EXERCISE INPUTS:
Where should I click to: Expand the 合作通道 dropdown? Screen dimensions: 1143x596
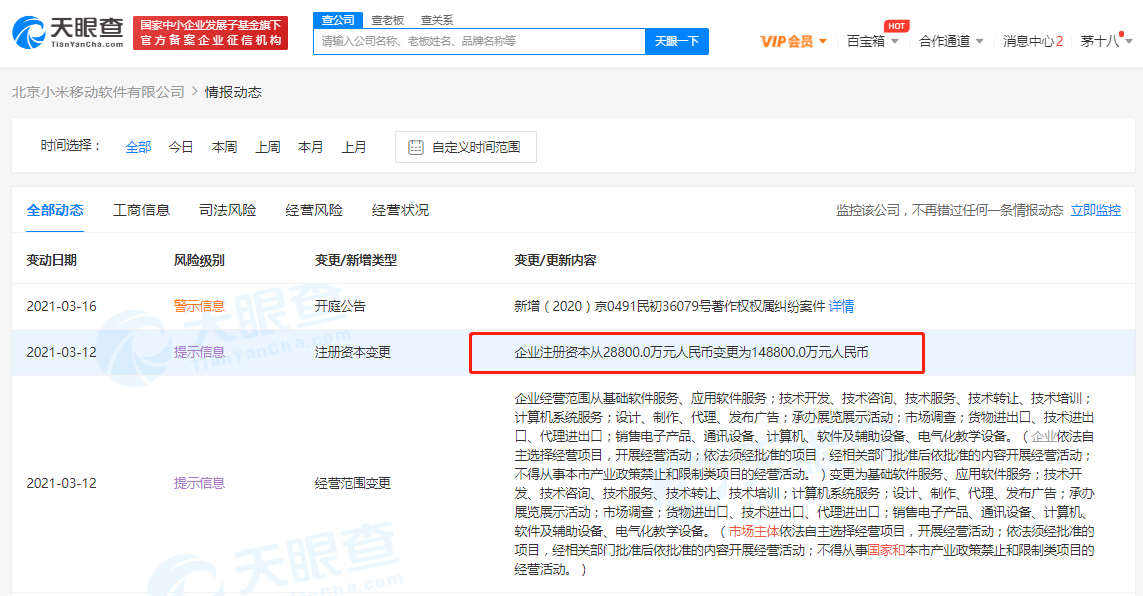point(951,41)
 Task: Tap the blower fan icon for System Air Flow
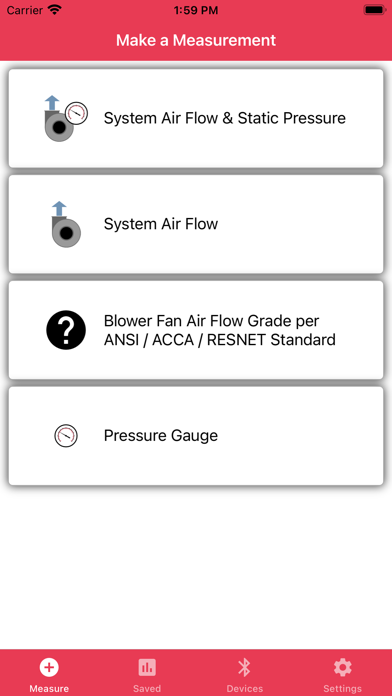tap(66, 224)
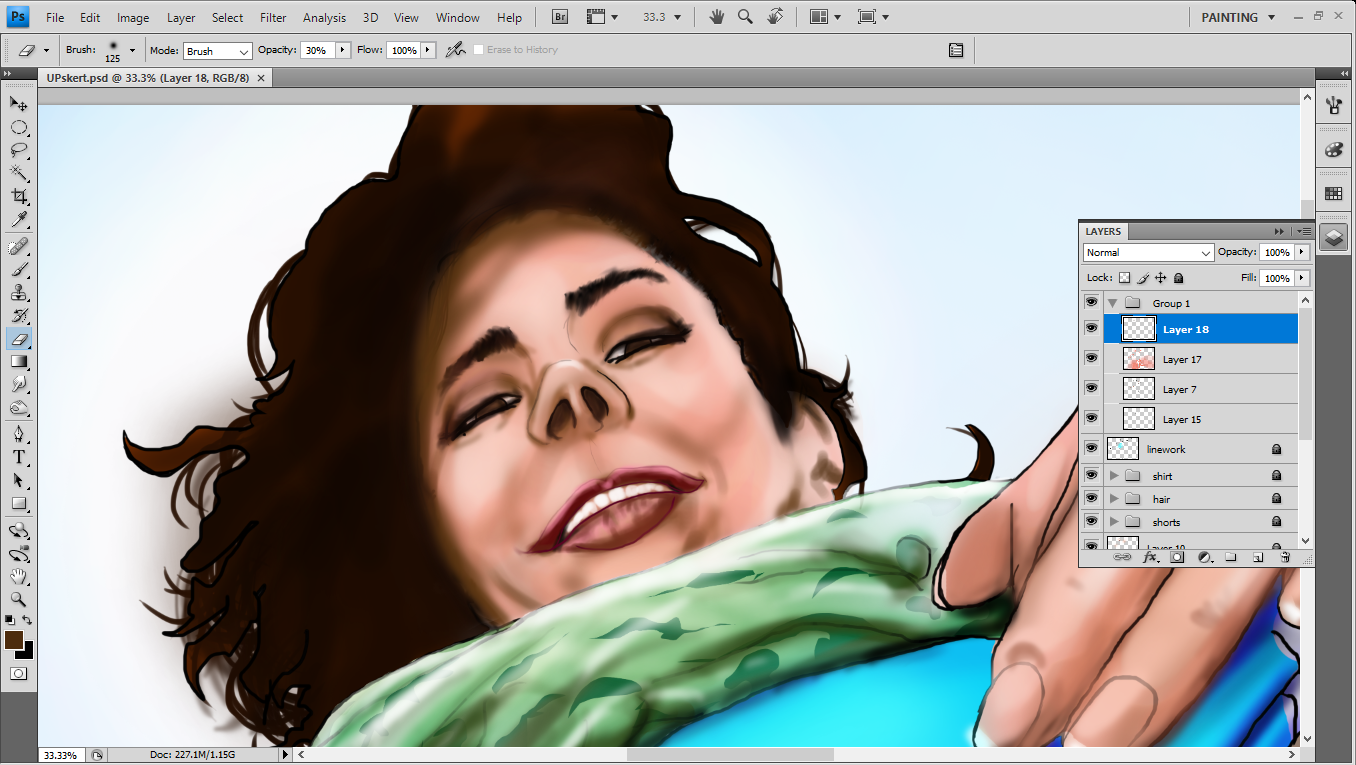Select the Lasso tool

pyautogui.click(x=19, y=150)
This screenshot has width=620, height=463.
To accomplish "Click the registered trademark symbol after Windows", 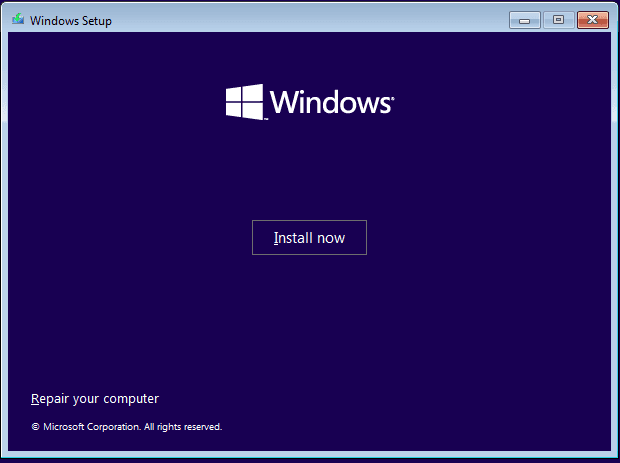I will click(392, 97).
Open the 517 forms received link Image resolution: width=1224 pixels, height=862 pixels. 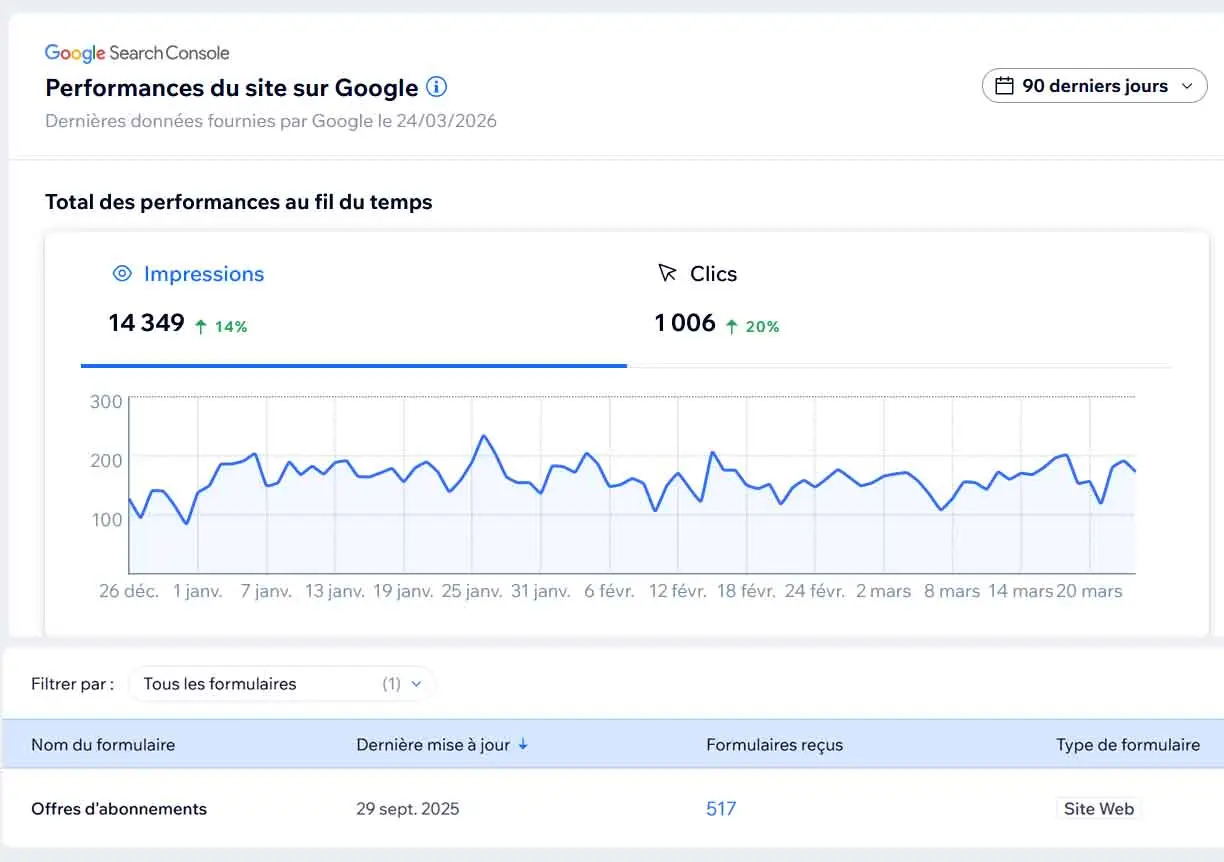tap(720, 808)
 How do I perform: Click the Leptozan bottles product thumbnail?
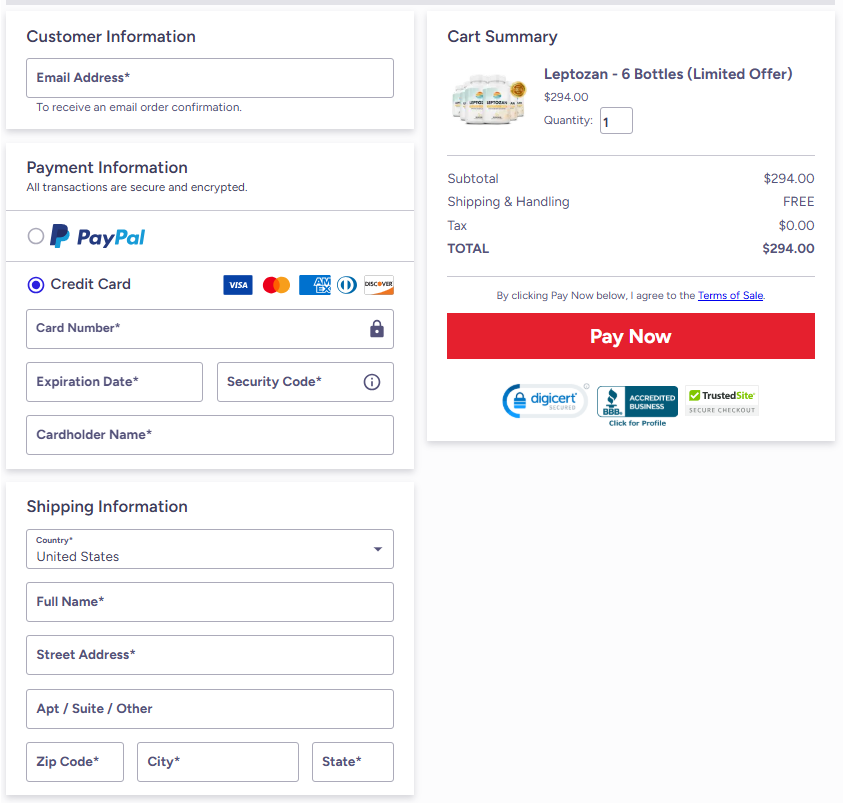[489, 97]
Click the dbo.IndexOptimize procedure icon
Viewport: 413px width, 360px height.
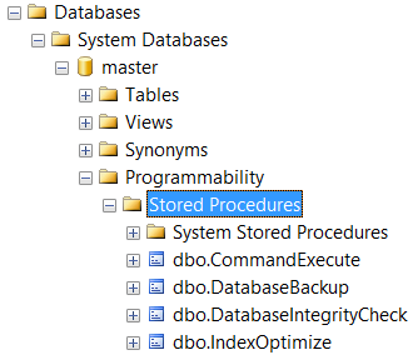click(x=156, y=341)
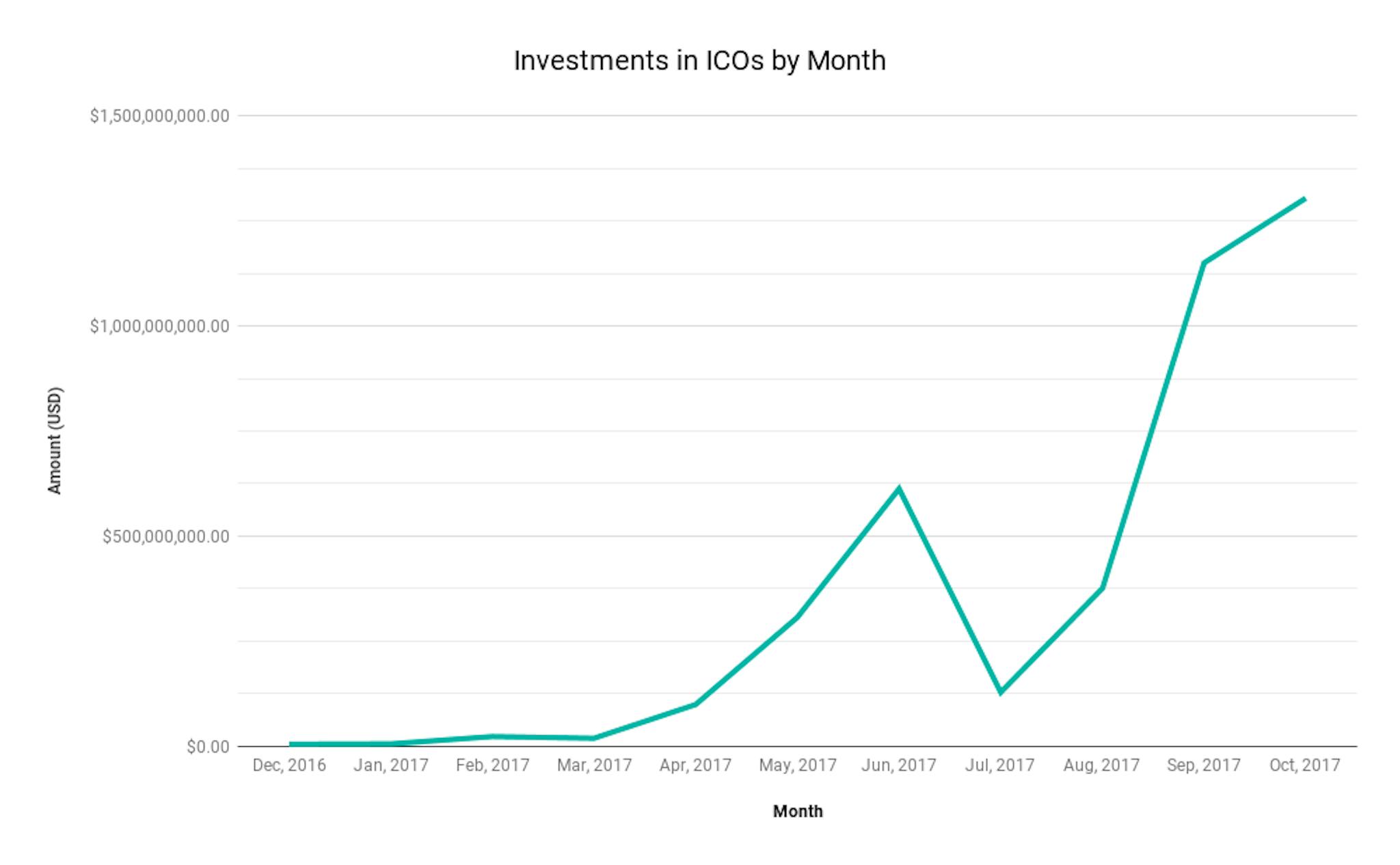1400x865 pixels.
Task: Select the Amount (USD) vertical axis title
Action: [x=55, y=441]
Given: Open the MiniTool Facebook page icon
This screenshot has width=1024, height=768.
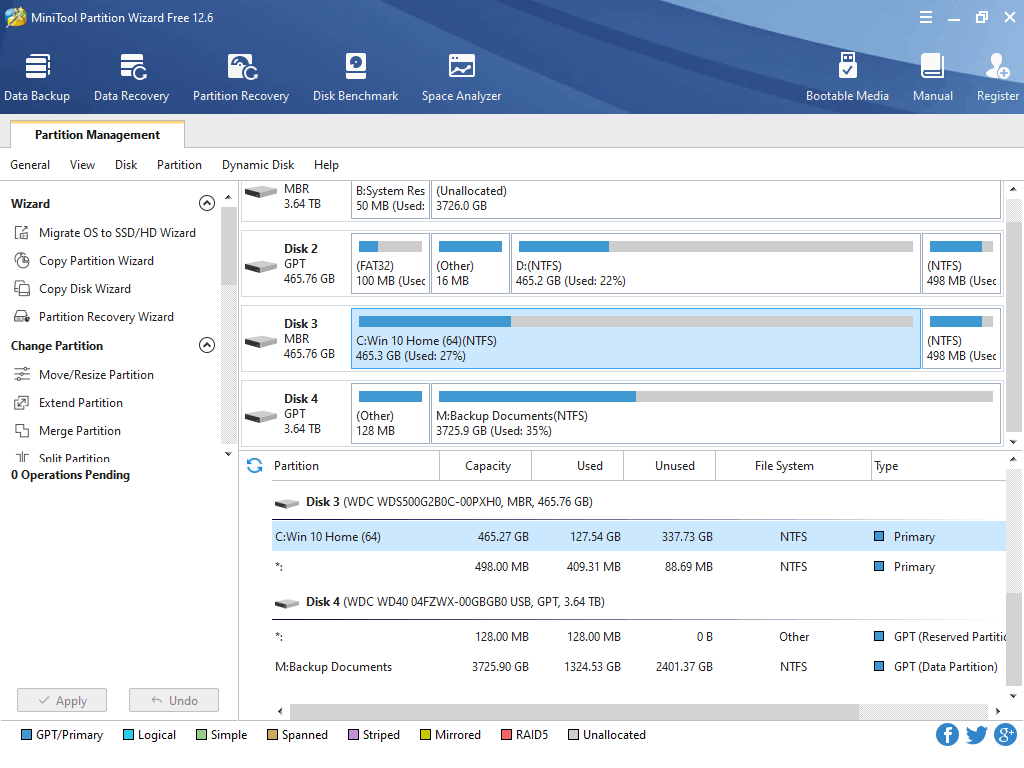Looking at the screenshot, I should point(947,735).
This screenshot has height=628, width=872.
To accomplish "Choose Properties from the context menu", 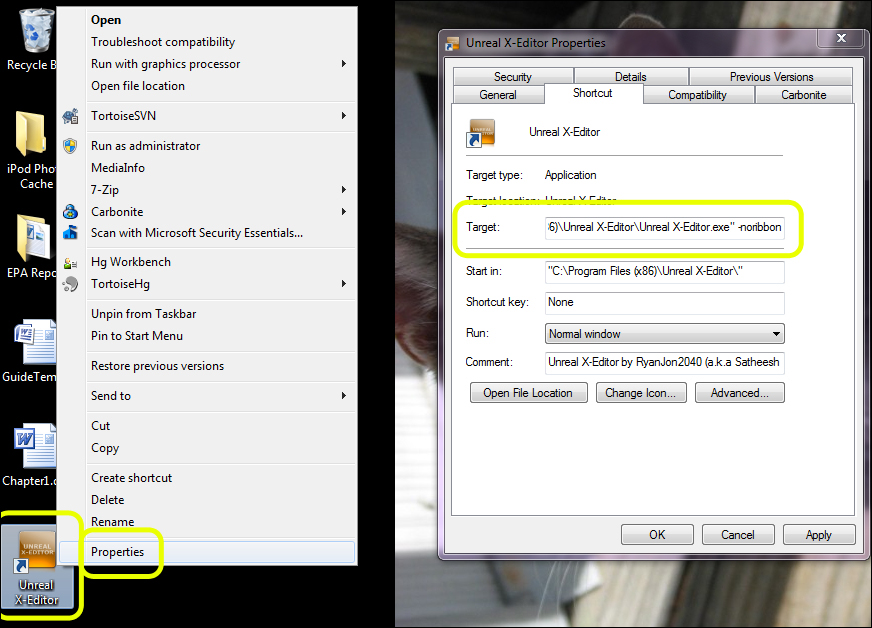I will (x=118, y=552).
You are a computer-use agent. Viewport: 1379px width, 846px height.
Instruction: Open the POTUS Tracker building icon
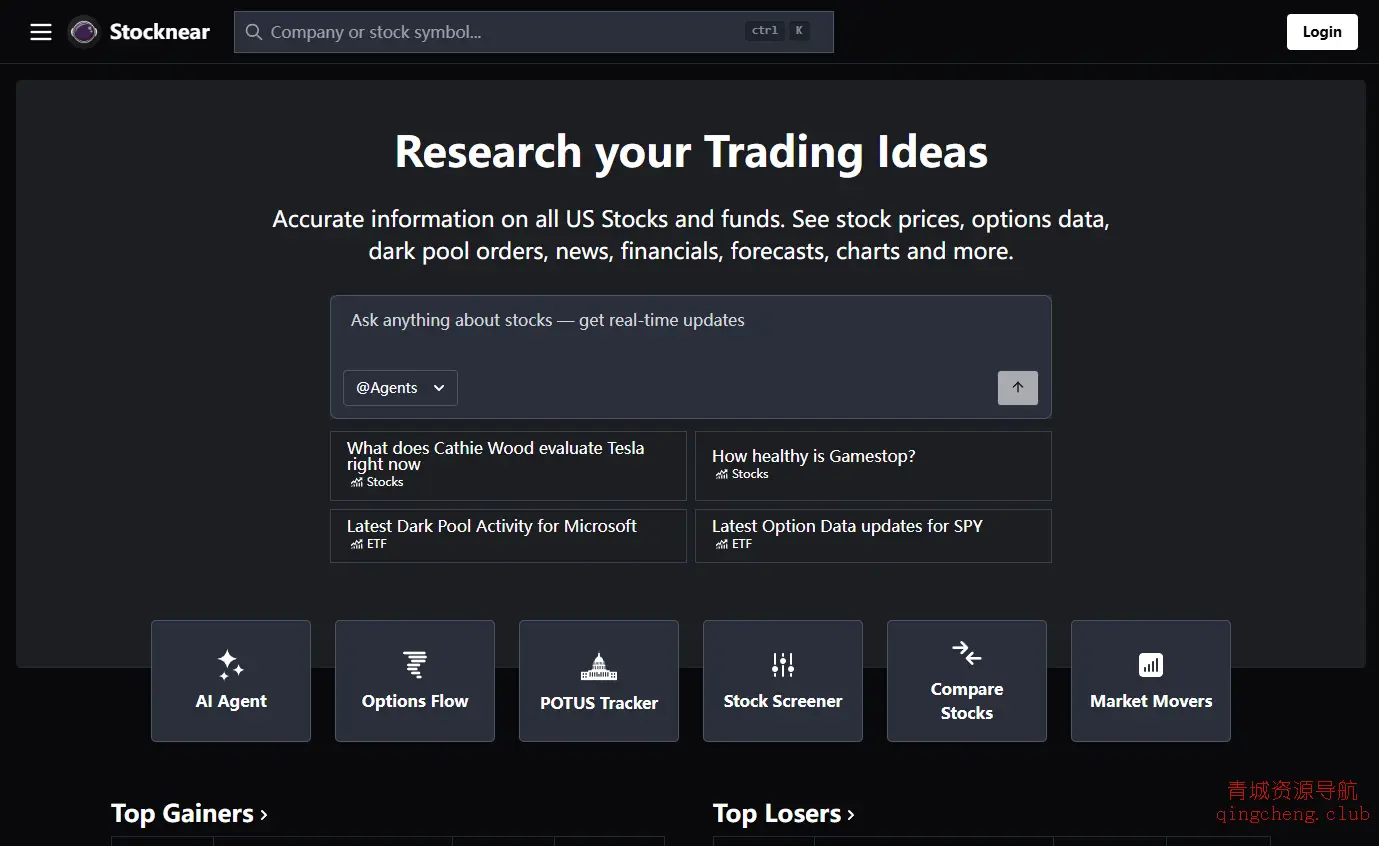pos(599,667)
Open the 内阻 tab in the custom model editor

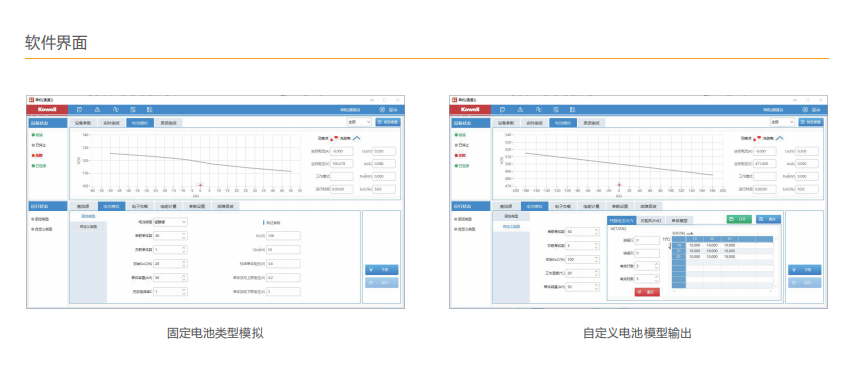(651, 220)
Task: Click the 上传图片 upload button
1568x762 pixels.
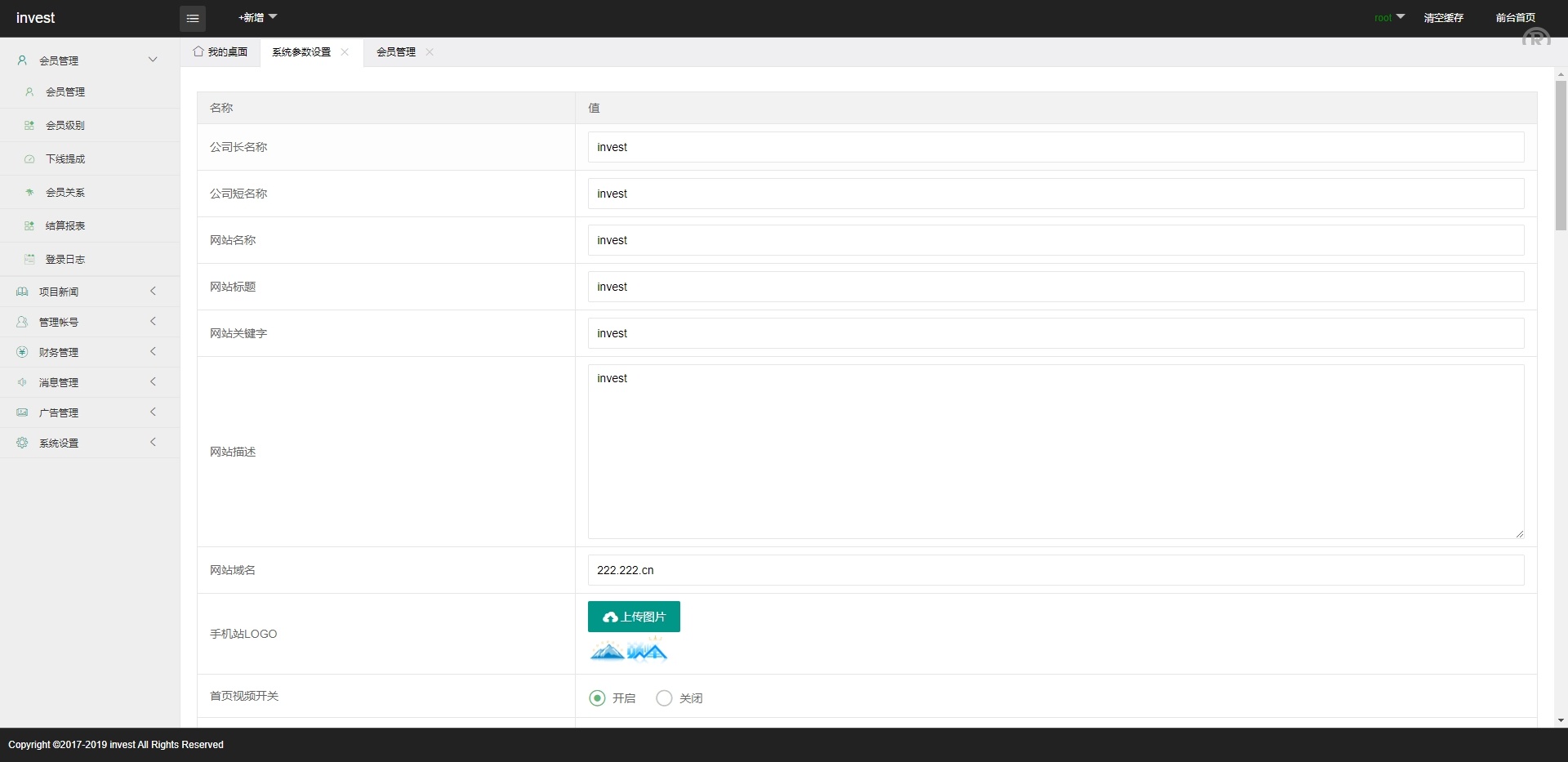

WHAT THE TASK ASKS: Each line from the one holding "Task: Click the 上传图片 upload button" through the end of the listing is to be output exactly, both ends included, with no other lines and the pictures left out.

ANSWER FOR THE TASK:
Task: Click the 上传图片 upload button
1568x762 pixels.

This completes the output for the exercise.